Given request:
Recast the entries from the line with "Given: Collapse the Library section chevron" through the end of the entries as a two-column CSV with the columns instruction and response. Put one row per entry, with each field quoted and its line breaks turned into spaces, and leave the pictures out.

Record set:
--------------------------------------------------

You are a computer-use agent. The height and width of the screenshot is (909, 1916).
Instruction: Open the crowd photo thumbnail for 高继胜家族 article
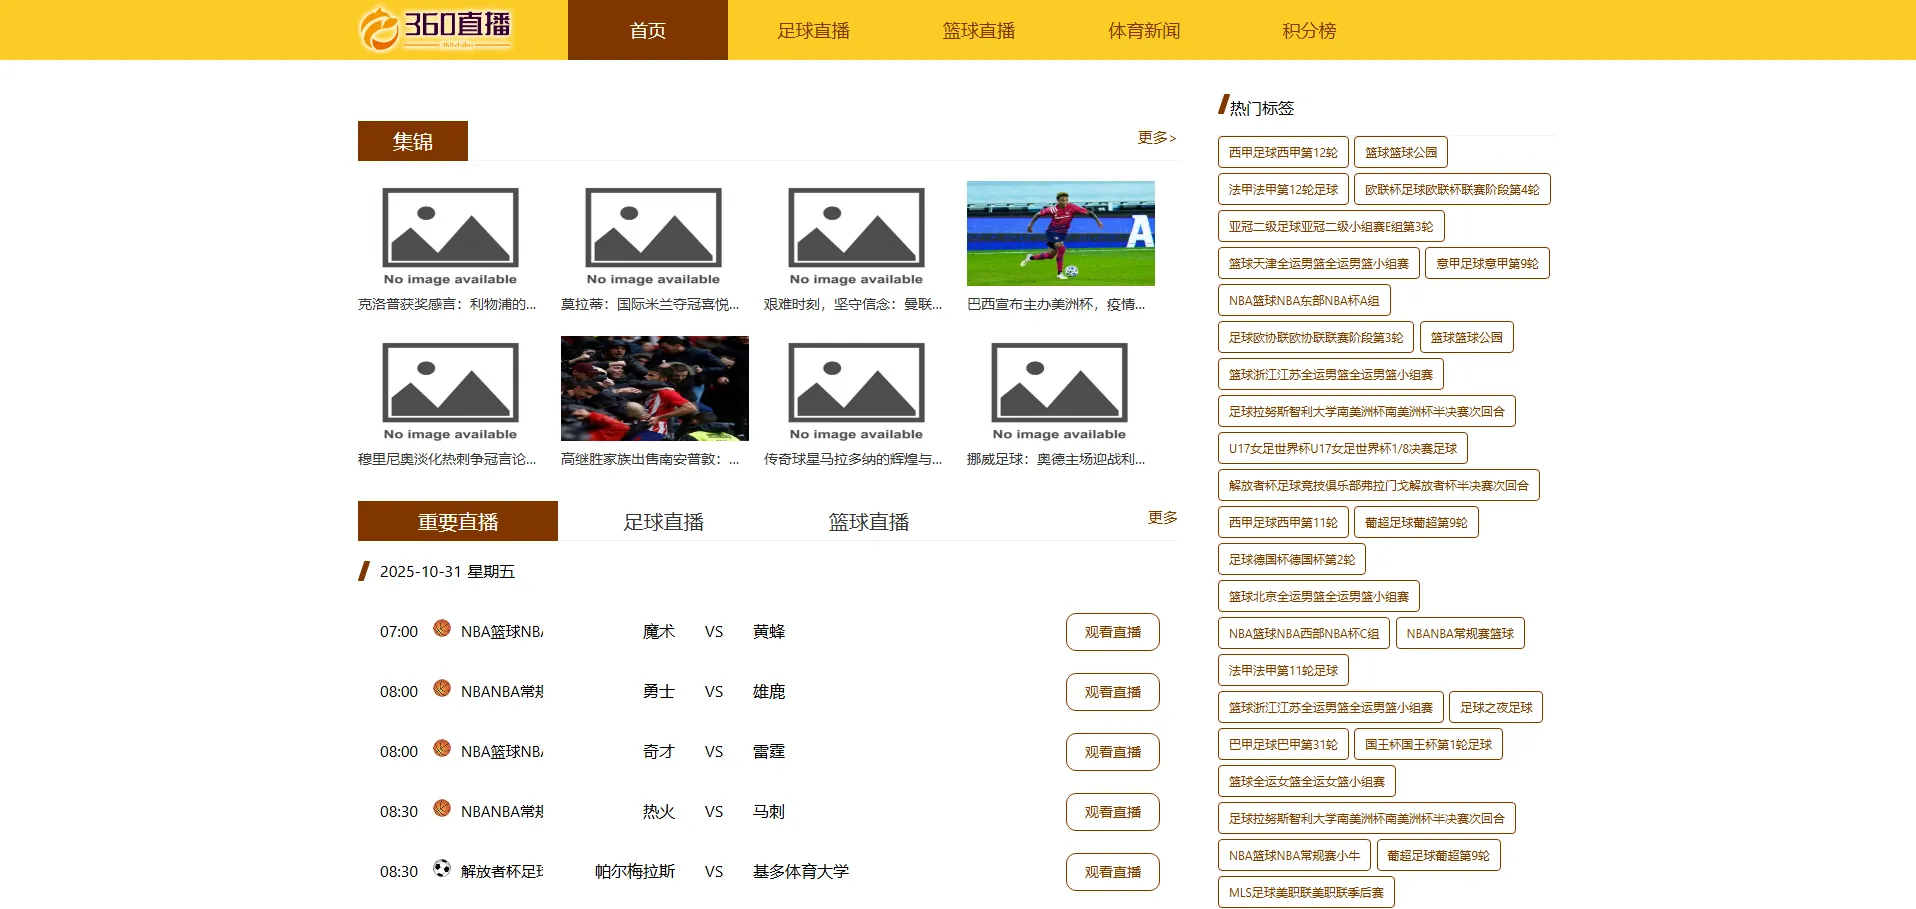coord(654,388)
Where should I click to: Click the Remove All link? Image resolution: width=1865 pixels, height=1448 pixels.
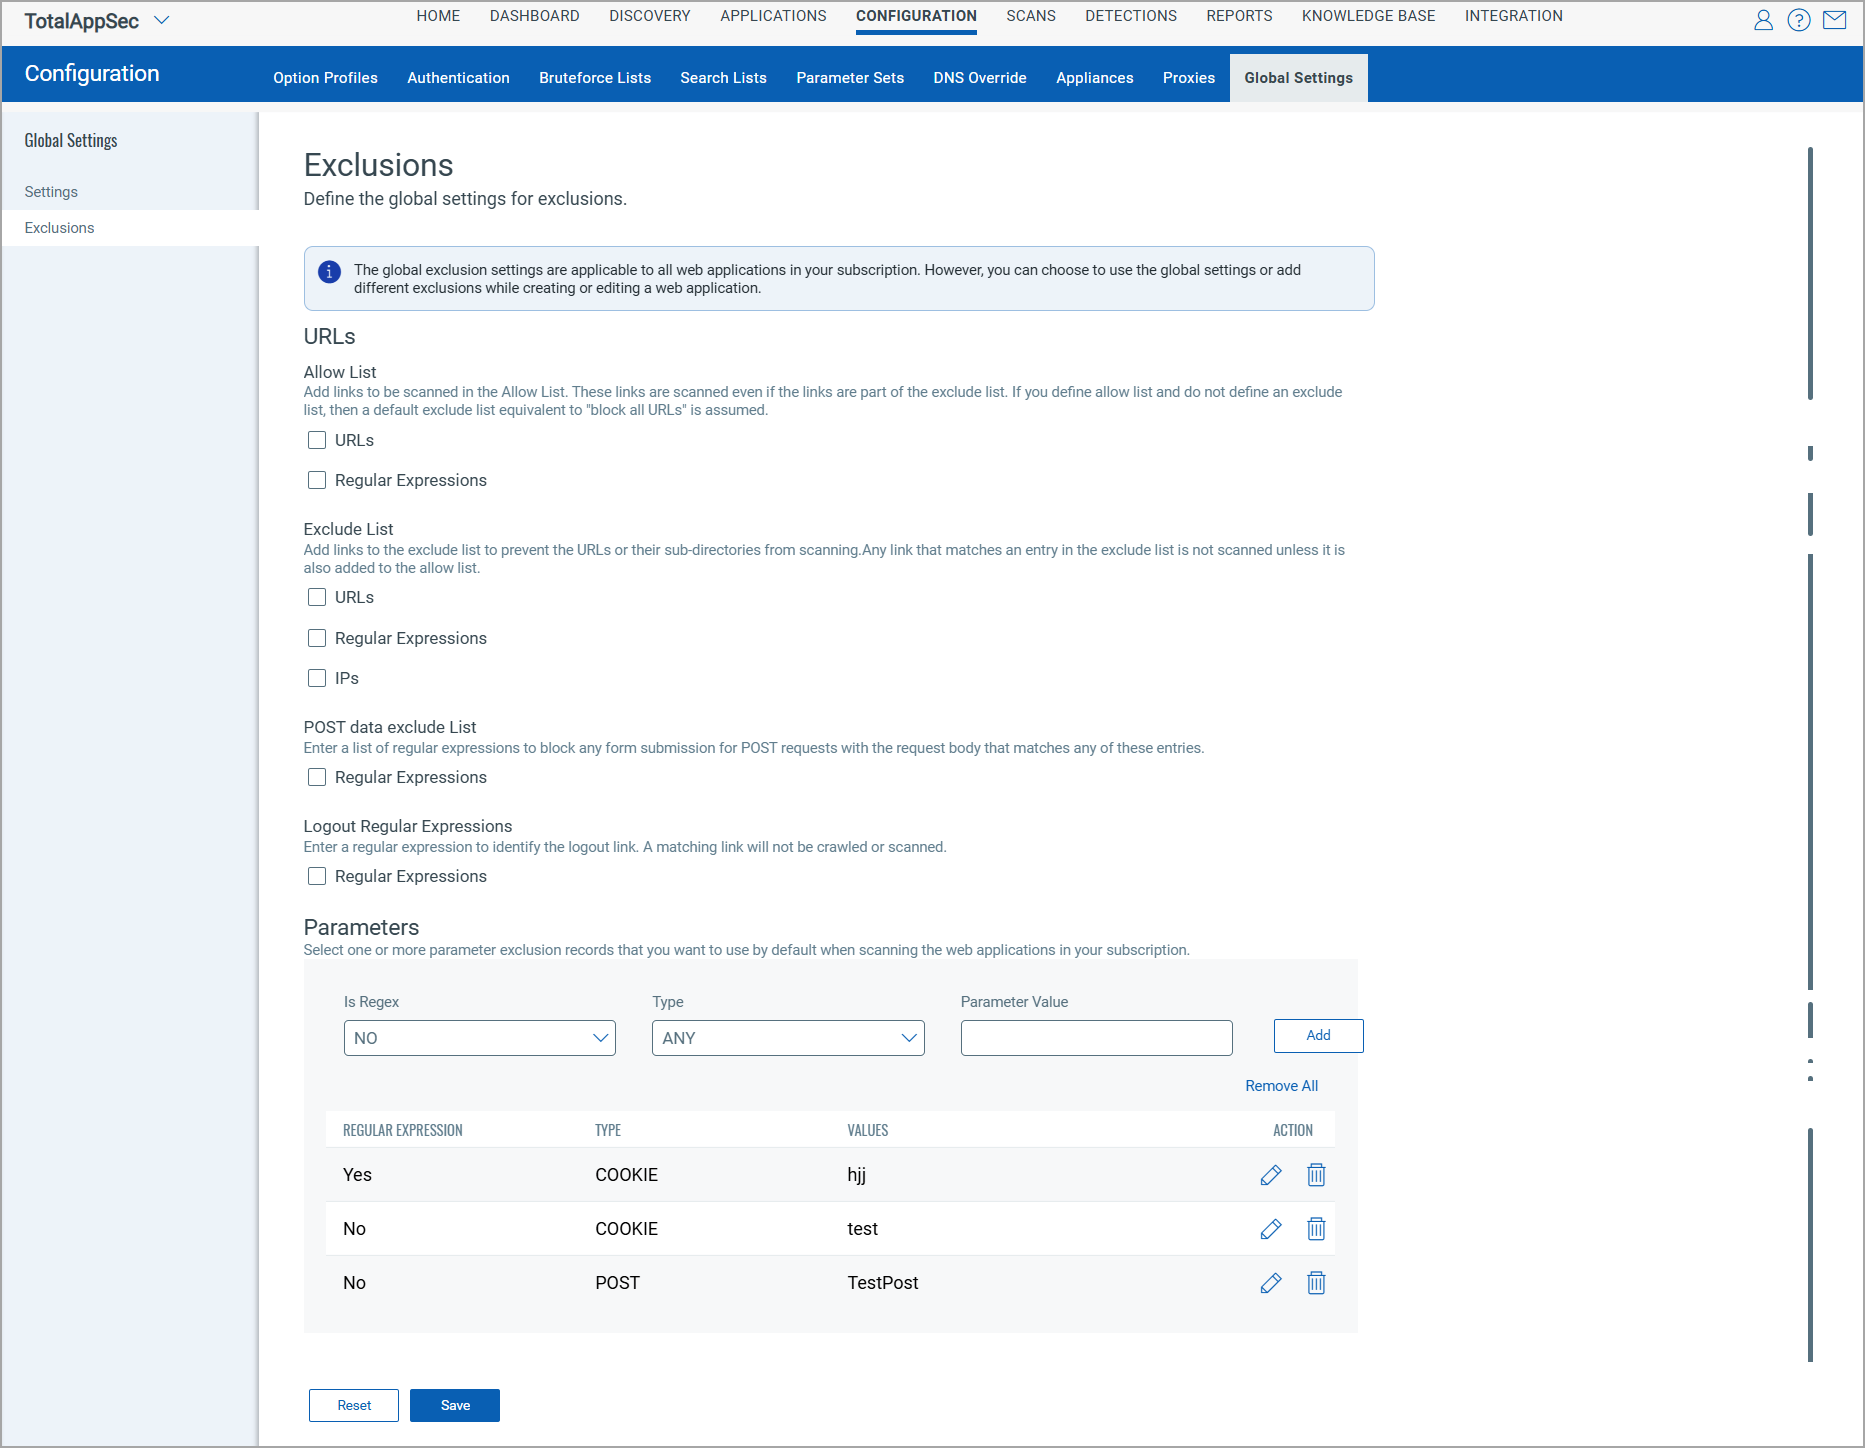pos(1281,1086)
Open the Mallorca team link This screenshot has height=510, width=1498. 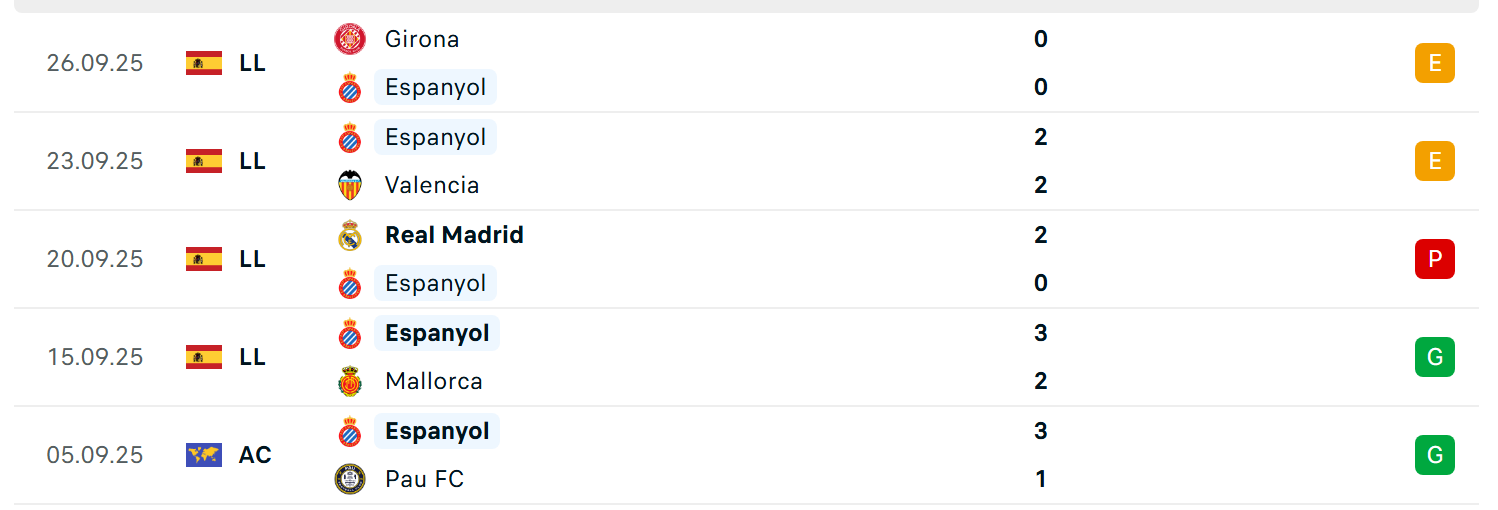433,381
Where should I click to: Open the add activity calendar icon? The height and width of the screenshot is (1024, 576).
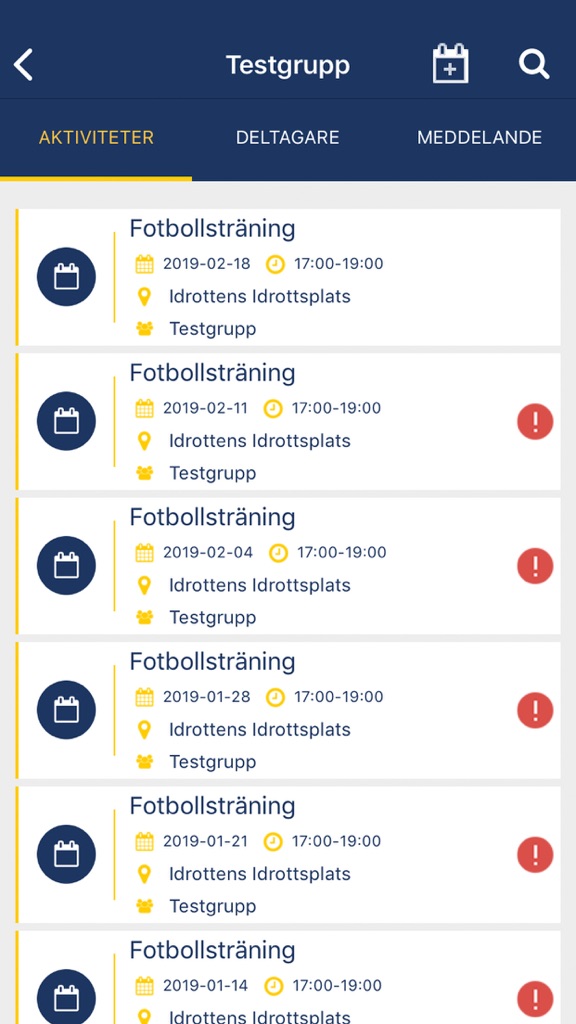[x=451, y=64]
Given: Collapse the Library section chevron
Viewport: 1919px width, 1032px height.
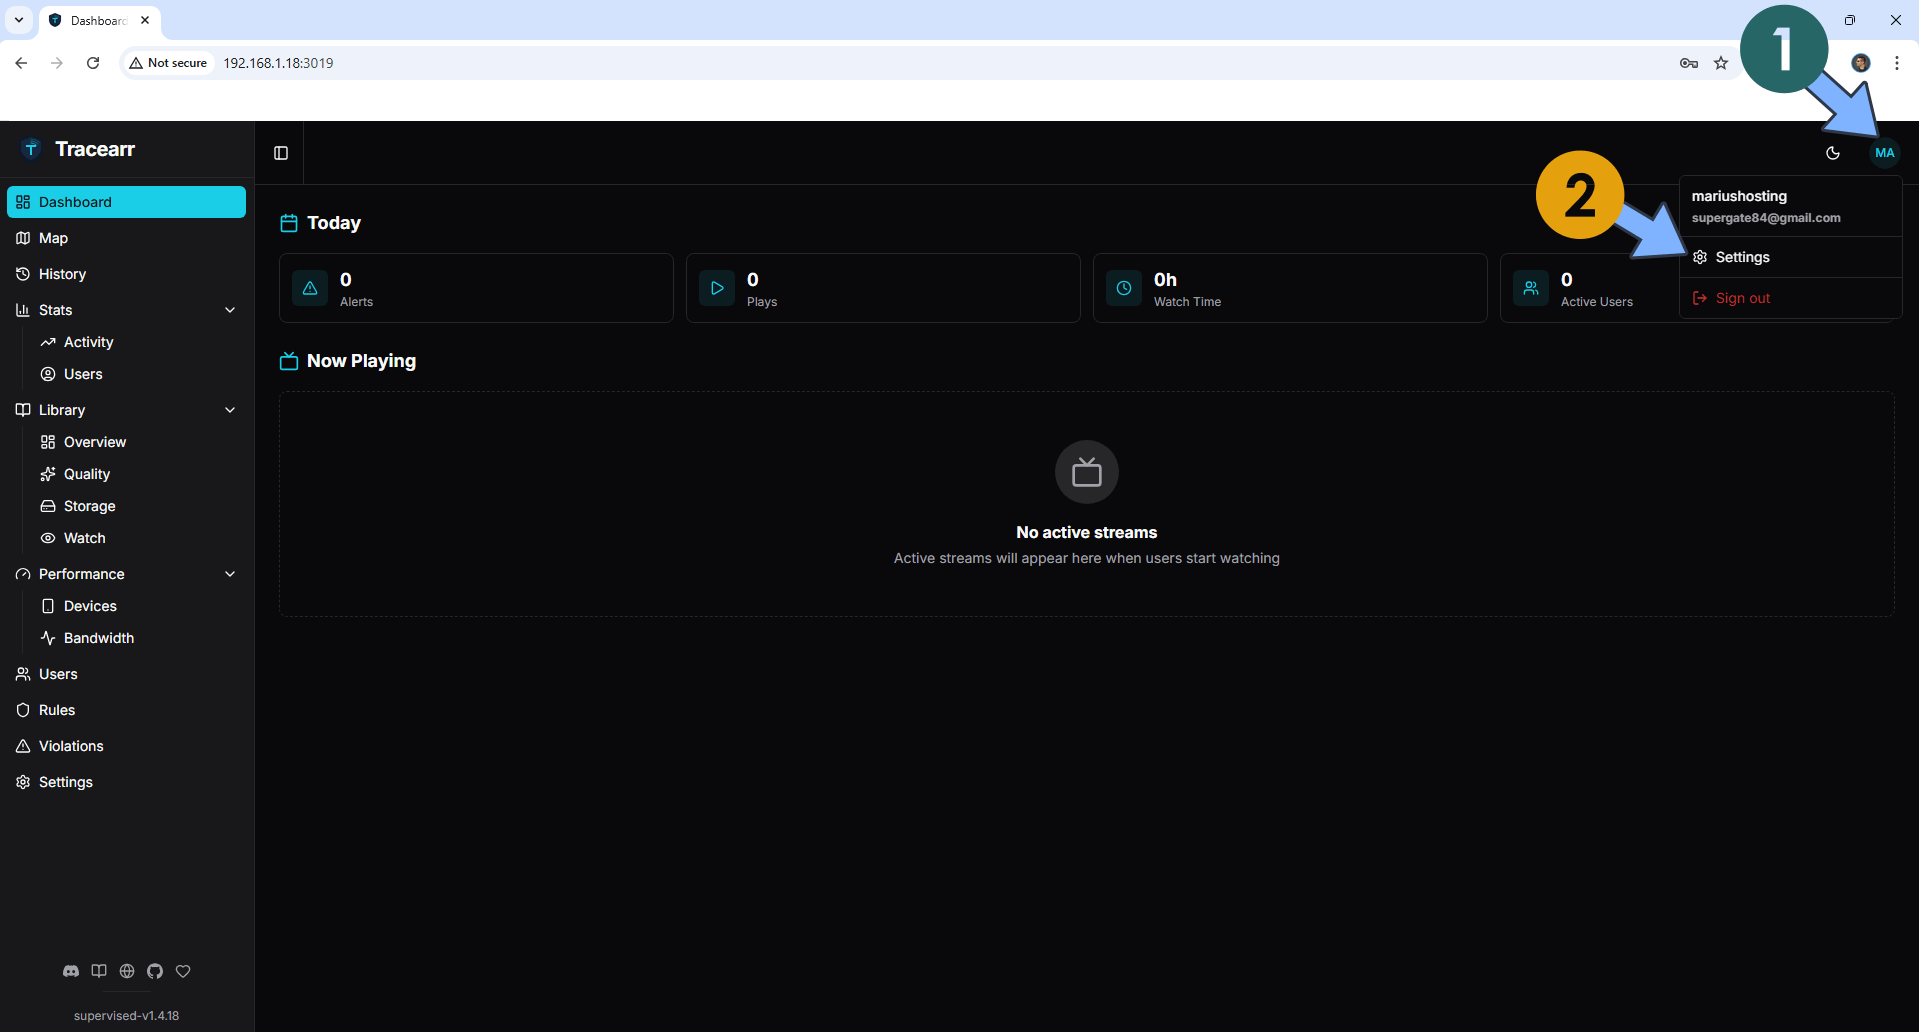Looking at the screenshot, I should click(230, 409).
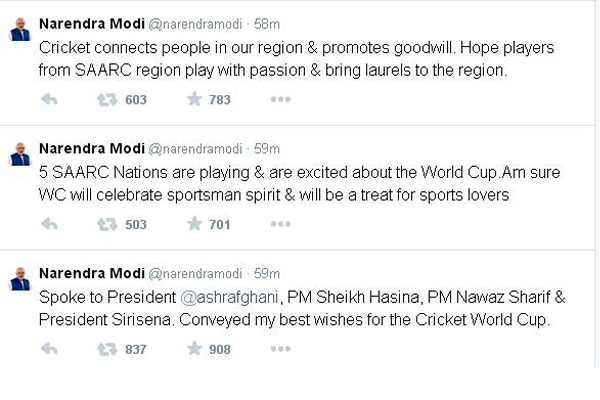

--------------------------------------------------

Response to the task:
instruction,response
"Given: Collapse the Library section chevron Viewport: 1919px width, 1032px height.","Looking at the screenshot, I should click(230, 409)."